[Beowulf] [External] head node abuse [EXT]

Peter Clapham pc7 at sanger.ac.uk
Tue May 25 11:06:39 UTC 2021


+1 to this.


Relying on tech to solve issues like this tend to fall foul of new required software stacks and their requirements on head nodes, e.g. Nextflow, Cromwell etc. So a combined people process and education/assistance approach combined with some tech safty nets seems appropriate as long as there is agreement on what is proportionate.


Another $0.02 in the pot.


Pete

________________________________
From: Beowulf <beowulf-bounces at beowulf.org> on behalf of Adam DeConinck <ajdecon at ajdecon.org>
Sent: 26 March 2021 14:41:13
To: beowulf
Subject: Re: [Beowulf] [External] head node abuse [EXT]

I agree with Chris D that this is more of a human problem than a technical problem. I have actually had a lot of success with user education -- people don't often think about the implications of having lots of people logged into the same head node, but get the idea when you explain it. Especially when you explain it along the lines of, "if we let all these other people test their MPI jobs on the head node, it would slow down YOUR work!"

Granted, people don't tend to read that explanation in the onboarding doc, and I often have to re-explain it when it comes up in practice. ;-) But in general I rarely see "repeat offenders", and when it happens removing access is the right policy.

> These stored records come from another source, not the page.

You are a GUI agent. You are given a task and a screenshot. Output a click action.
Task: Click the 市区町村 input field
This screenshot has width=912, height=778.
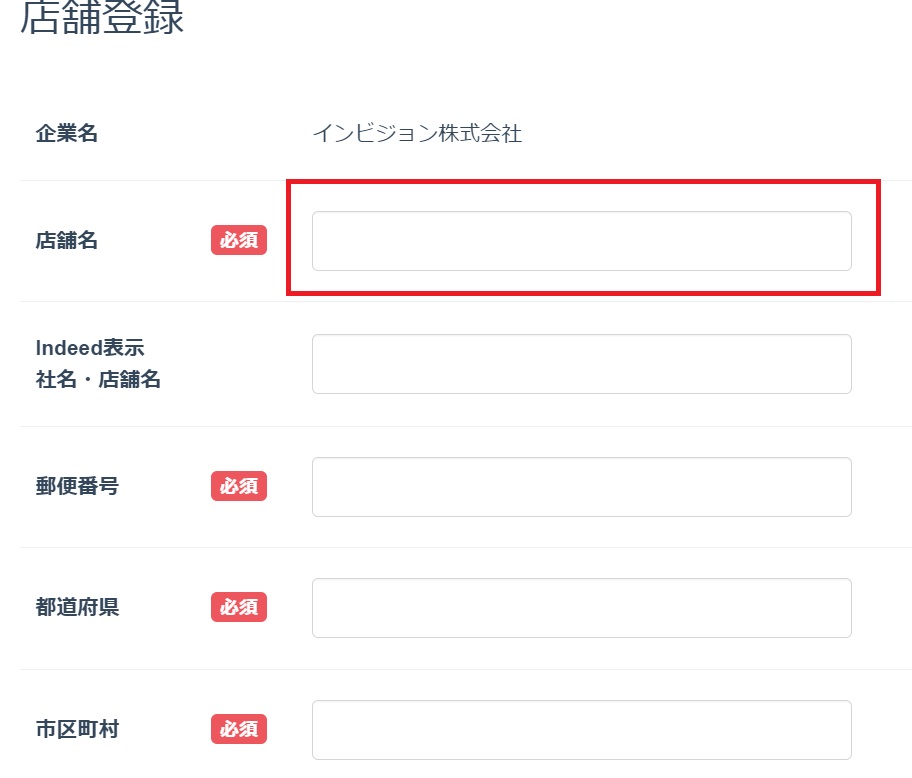(581, 730)
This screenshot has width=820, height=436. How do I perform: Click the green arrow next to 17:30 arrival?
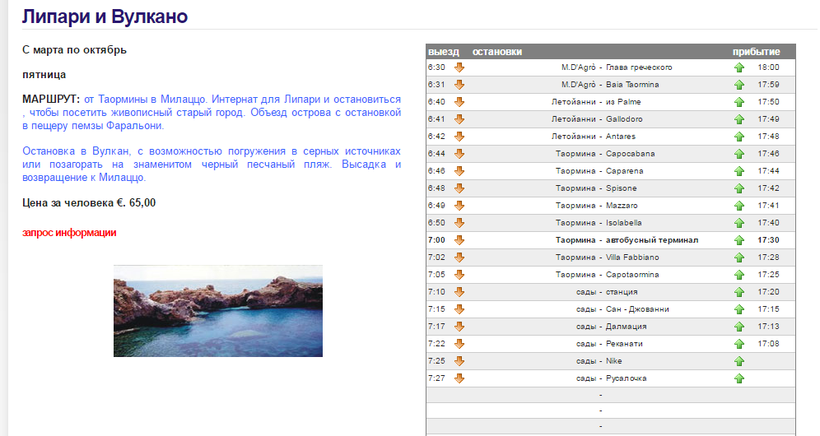click(739, 240)
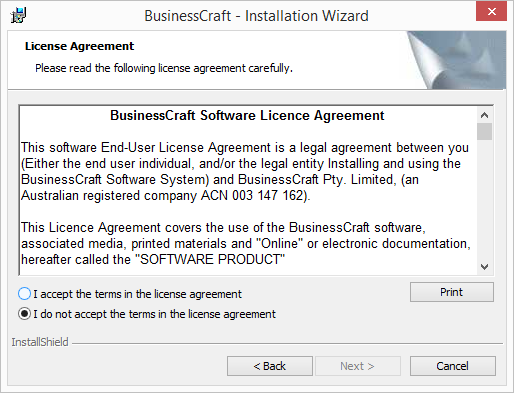Click the InstallShield label
The image size is (514, 393).
coord(40,342)
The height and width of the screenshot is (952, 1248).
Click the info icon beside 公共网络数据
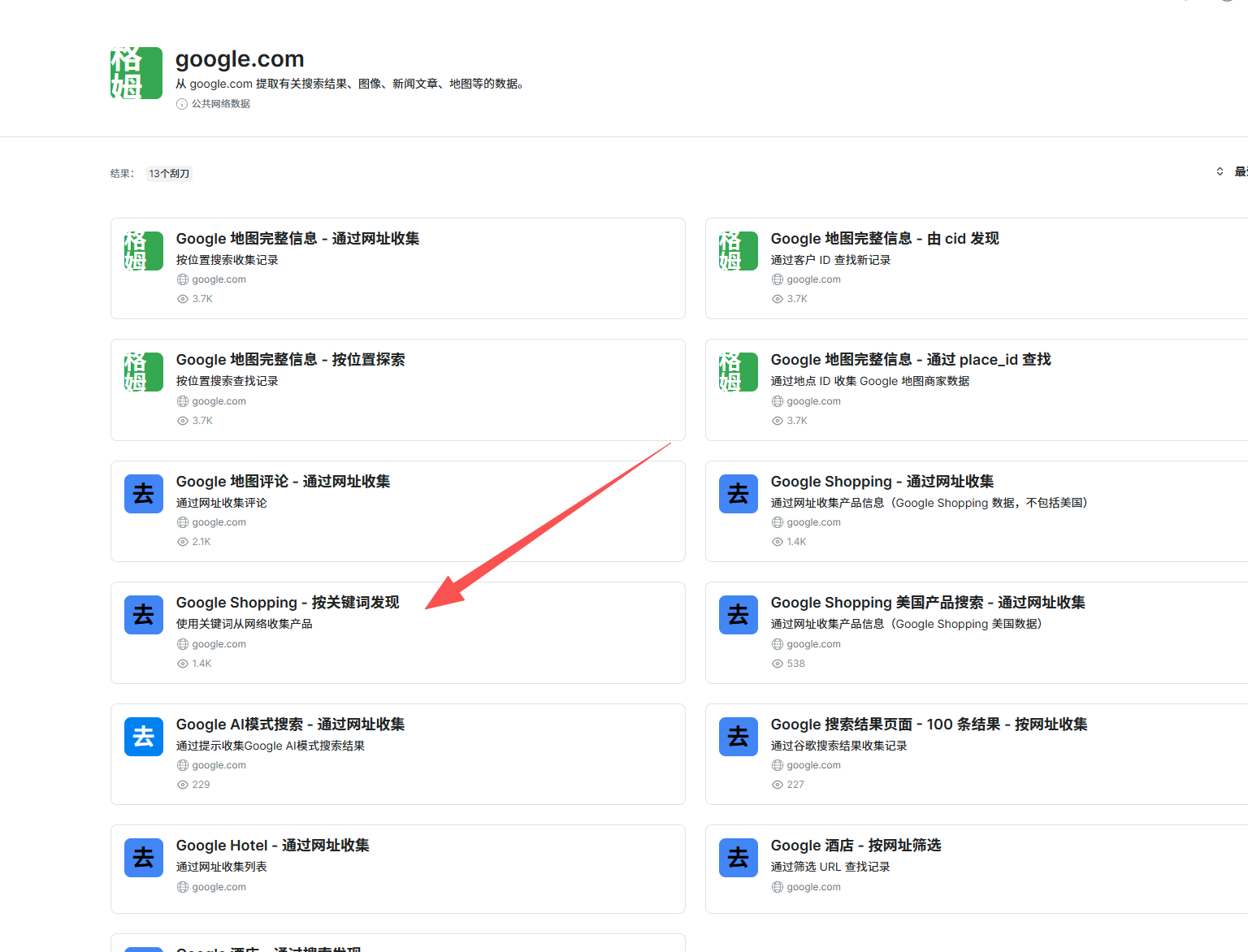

We do ALSO enforce some per-user limits with cgroups (auto-generating the user-{UID}.slice as part of the user onboarding process). But in practice this mostly protects against accidental abuse ("whoops, I launched mpirun in the wrong terminal!"). The rare people who intentionally misuse the head node will find work-arounds.

Arbiter looks really interesting but I haven't had a chance to play with it yet. Need to bump that further up the priority list...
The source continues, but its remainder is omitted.